> [Consigne]
Poursuivez le texte sur les résistants du lycée Ronsard de Vendôme à partir de sa dernière phrase.

━━━━━ Extrait du document

   Jean GOSSET est le plus connu. Ancien élève de l'ENS de la rue d'Ulm, collaborateur actif du mouvement Esprit avant la guerre, il succéda à Jean Cavaillès à la tête du réseau de résistance "Cohors-Asturies", en août 1943. Arrêté en avril 1944, il fut déporté à Neuengamme où il mourut en décembre 1944.

   Jean Gosset et son épouse Denise, à Vendôme

   Le lycée Ronsard a donné son nom à la salle polyvalente de l'établissement, où le livre fut officiellement lancé en 2004.

         Danièle Rioul, fille de Jean Gosset, et Lucie Aubrac
         inaugurent la salle Jean Gosset au lycée Ronsard
   
   Jean WARIN était professeur de lettres classiques au lycée en 1939. Ses ennuis commencèrent dès l'été 1941 : ayant refusé de participer aux rondes prescrites par les autorités allemandes, il fut arrêté, condamné à trois mois d'emprisonnement à Blois. Par la suite, professeur au lycée Michelet, il s'engagea résolument dans l'action clandestine. Arrêté une nouvelle fois mais relâché faute de preuves, il fut appréhendé par la Gestapo, puis déporté. Lui aussi mourut à Neuengamme.
   Son nom a été donné à une salle du lycée Michelet. 


  De droite à gauche, François Warin, fils de Jean Warin,
  et les auteurs, Jean-Claude Pasquier et Jean-Jacques Loisel
  lors du lancement du livre, dans la salle Jean Gosset
   [...] c'était bien sûr de la folie, en 1940, que de s'insurger contre la formidable machine de guerre nazie. À quoi cela servait-il de saboter des usines d'armement, d'assassiner des officiers allemands ? À chaque fois les représailles étaient terribles, pour un militaire allemand assassiné c'étaient des dizaines d'otages qui tombaient sous les balles nazies. Les résistants étaient une extrême minorité et leur rébellion était alors manifestement, pour l'immense majorité des Français, sans espoir et sans avenir visible. Et pourtant c'étaient eux, les minoritaires, les rebelles au cœur sans tremblement, c'étaient eux qui ne rêvaient pas et qui étaient du côté du réel. Ce qu'ils faisaient était de la folie et pourtant il n'y avait pas autre chose à faire et c'est l'histoire elle-même qui allait leur donner raison  [...].
[extrait de l'intervention de François Warin]
   
   ♦ D'autres résistants menèrent leur action en Vendômois, y furent arrêtés puis déportés vers les camps de la mort.

━━━━━━━━━━
━━━━━ Données à examiner

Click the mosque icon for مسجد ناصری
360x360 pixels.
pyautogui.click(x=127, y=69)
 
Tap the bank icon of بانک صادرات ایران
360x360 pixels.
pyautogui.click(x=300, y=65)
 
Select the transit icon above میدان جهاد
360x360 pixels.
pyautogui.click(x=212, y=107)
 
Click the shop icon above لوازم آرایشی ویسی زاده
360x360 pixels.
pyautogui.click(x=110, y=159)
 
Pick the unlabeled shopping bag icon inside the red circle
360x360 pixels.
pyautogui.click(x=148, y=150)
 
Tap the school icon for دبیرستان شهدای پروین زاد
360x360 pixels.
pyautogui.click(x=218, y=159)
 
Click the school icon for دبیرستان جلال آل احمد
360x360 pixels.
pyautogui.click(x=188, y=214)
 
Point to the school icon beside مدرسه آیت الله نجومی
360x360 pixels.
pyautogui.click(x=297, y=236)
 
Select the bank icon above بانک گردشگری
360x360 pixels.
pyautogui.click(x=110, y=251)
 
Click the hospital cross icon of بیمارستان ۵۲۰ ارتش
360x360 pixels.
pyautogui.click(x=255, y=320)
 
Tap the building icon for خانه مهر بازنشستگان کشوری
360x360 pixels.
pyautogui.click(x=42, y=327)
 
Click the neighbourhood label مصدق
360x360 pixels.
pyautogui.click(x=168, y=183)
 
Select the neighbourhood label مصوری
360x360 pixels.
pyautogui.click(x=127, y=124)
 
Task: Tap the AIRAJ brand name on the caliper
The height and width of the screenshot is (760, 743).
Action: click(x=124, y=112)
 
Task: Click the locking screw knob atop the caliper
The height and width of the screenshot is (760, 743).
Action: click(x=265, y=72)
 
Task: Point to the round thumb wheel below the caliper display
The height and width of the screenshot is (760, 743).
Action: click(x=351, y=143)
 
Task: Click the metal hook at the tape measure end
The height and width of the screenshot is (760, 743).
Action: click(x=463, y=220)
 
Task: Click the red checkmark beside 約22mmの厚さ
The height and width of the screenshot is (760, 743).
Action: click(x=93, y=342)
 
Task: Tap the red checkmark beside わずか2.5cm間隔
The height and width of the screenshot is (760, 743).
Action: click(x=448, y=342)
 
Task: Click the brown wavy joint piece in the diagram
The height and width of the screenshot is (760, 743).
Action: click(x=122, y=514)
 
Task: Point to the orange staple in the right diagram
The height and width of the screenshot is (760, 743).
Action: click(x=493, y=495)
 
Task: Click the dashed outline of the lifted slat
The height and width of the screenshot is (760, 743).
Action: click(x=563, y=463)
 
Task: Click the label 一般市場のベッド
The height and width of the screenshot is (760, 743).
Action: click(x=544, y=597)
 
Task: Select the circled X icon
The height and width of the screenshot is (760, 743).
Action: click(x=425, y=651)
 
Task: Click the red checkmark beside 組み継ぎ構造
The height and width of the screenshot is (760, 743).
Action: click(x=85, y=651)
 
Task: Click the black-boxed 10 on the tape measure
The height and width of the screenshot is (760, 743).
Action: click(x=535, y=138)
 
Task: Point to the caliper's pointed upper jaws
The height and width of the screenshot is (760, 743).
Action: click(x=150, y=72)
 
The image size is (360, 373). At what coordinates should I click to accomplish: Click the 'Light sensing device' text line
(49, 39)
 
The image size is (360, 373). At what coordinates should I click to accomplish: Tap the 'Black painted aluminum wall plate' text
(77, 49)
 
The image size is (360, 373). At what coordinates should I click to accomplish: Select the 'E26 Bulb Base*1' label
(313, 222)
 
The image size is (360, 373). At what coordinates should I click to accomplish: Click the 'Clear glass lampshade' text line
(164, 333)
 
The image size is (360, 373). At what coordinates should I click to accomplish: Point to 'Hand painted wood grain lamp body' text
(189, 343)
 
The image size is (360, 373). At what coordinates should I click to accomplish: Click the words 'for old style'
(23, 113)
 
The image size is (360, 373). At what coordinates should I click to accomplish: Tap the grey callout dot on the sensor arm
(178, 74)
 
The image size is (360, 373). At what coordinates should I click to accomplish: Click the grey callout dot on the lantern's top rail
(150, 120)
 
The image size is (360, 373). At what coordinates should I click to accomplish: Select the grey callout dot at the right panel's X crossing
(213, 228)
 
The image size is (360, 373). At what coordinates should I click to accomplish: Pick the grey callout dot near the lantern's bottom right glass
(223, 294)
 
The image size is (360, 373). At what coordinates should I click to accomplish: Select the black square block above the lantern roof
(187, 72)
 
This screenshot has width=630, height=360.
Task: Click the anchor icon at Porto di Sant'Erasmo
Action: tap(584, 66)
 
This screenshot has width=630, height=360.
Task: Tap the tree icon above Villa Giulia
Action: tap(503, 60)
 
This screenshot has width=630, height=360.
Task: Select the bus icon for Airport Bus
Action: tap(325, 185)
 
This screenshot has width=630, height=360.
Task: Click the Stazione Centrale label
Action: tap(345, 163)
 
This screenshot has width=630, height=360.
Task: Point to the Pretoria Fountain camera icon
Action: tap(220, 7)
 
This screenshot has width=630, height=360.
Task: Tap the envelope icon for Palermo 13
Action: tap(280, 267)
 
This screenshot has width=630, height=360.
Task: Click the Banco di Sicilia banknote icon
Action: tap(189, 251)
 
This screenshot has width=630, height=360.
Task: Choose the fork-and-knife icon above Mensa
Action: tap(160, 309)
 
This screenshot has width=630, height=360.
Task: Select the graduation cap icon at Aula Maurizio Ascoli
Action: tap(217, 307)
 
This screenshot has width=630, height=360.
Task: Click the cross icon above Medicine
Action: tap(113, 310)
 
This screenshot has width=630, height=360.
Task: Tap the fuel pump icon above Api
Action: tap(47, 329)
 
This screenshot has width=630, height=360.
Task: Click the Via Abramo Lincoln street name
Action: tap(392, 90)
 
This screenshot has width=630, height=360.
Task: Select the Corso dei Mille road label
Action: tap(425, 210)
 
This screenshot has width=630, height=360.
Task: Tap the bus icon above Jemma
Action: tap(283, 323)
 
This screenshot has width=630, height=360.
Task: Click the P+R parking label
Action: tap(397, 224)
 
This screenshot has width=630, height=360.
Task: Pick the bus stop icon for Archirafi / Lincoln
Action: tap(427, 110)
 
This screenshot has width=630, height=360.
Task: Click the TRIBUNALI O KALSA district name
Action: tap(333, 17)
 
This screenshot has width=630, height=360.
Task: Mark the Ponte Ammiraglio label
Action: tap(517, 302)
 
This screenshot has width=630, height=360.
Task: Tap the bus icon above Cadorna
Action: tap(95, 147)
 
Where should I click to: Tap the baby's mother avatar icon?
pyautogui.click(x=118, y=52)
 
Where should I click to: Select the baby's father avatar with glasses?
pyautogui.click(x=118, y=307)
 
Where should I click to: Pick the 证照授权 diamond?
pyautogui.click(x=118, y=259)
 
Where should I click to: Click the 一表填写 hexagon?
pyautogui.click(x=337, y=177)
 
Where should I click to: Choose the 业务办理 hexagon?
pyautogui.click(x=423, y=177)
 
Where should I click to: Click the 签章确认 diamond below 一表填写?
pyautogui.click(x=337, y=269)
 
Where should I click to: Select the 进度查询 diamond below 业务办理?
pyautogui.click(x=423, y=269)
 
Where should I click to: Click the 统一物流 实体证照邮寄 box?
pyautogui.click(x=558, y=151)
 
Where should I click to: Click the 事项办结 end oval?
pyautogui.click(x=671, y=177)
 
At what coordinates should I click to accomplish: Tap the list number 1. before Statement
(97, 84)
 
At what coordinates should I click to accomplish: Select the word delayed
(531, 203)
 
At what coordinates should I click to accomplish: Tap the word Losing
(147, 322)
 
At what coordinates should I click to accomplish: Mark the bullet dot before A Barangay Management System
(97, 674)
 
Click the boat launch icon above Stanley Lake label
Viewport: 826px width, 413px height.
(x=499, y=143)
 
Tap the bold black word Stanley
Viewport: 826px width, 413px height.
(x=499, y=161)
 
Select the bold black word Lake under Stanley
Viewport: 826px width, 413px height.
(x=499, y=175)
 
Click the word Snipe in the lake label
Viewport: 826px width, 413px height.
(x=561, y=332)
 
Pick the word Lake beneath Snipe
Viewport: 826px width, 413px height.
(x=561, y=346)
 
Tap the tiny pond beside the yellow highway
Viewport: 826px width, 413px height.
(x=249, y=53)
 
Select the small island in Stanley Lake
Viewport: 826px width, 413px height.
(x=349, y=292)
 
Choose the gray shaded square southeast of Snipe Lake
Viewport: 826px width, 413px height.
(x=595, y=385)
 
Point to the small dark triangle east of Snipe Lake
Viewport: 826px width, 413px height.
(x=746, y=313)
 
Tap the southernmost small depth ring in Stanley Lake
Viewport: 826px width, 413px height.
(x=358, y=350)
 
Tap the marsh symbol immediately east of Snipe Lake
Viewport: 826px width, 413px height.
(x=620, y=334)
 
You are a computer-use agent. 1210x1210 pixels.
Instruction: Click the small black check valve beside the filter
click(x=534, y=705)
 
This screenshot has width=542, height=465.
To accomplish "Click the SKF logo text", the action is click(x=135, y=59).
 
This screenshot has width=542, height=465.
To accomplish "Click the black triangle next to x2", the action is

━━━━━━━━━━

> [Réponse attendue]
   Jean ÉMOND était professeur d'histoire-géographie au lycée, militant socialiste ; éditorialiste dans Le Progrès de Loir-et-Cher, il n'était pas qu'une fine plume et avait un joli coup de crayon . Il anima le réseau de Libération-Nord dans la contrée jusqu'à son arrestation, en novembre 1943. Déporté à Buchenwald, ainsi que son père, tous deux y moururent à quelques mois d'intervalle.



    Jean  Émond a donné son nom à un des deux collèges de Vendôme. 
   Déportée à Bergen-Belsen, son épouse, le Dr France Émond fut une des rescapées du camp.

  Le Dr France Émond et le général de Gaulle, à Blois
   Yvonne CHOLLET et son mari étaient instituteurs à Vendôme et leur fils Jean élève au lycée Ronsard. Elle chantait admirablement, ses élèves étaient sous le charme. Mais elle s'était impliquée dans la Résistance, à l'insu de sa famille. Elle fut arrêtée en mai 1943 : elle chantait encore à la prison de Blois... Transférée à Compiègne, elle anima une chorale... Déportée à Ravensbrück : le 22 février 1945, elle y interprétait le "Chant du Départ" de Méhul ; le lendemain, ce fut le départ définitif...


  Fragment de papier jeté par Yvonne Chollet depuis le train 
  qui l'emmenait de Compiègne vers l'Allemagne et Ravensbrück



   D'autres sont morts, fusillés, comme René Darreau, Bernard Hamet, ou déportés, qui n'avaient pas de lien avec le lycée. De même pour les FFI victimes des combats de la Libération.
   ♦ Il y eut aussi, et fort heureusement, des résistants qui survécurent au conflit. Robert GIROND, ancien élève du lycée et instituteur, fut un précieux agent de liaison entre les diverses composantes de la Résistance vendômoise.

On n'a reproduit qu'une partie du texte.